■ EXERCISE BRIEF
Set down each line of the records once more, precisely, and omit the pictures.

Start of Block

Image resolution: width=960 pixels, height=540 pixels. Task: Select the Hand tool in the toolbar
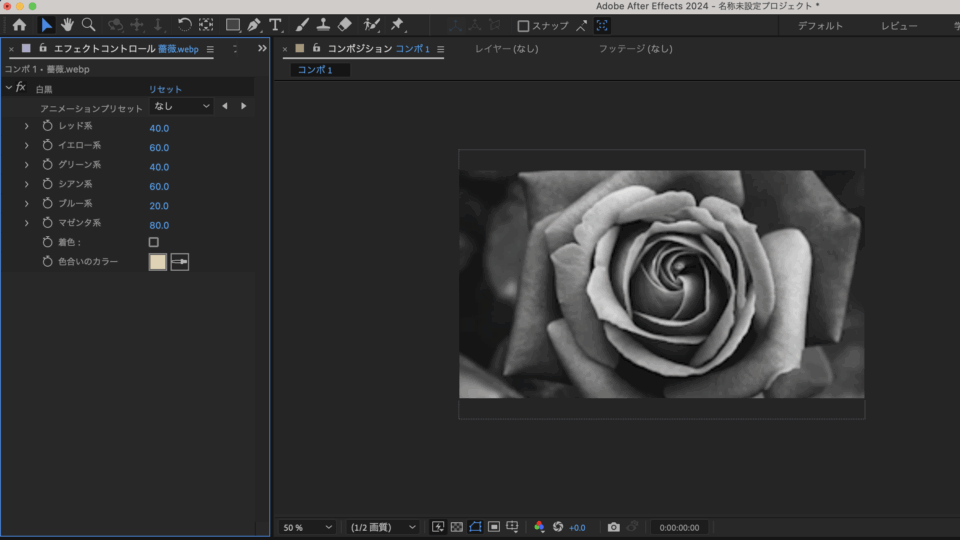point(68,25)
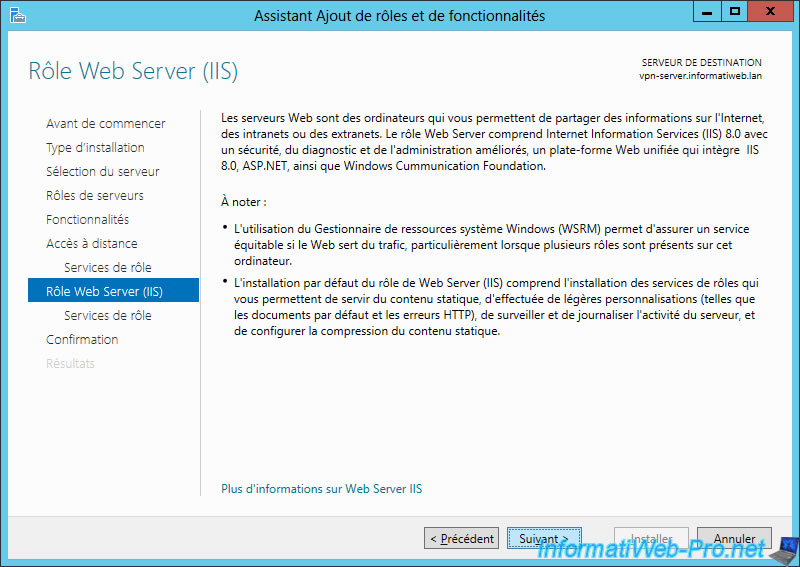Image resolution: width=800 pixels, height=567 pixels.
Task: Go to Confirmation step
Action: [x=82, y=339]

End of Block

■ WRITTEN RESPONSE
Image resolution: width=960 pixels, height=540 pixels. Task: Select the Hand tool in the toolbar
point(68,25)
Image resolution: width=800 pixels, height=567 pixels.
Task: Go to Confirmation step
Action: [x=82, y=339]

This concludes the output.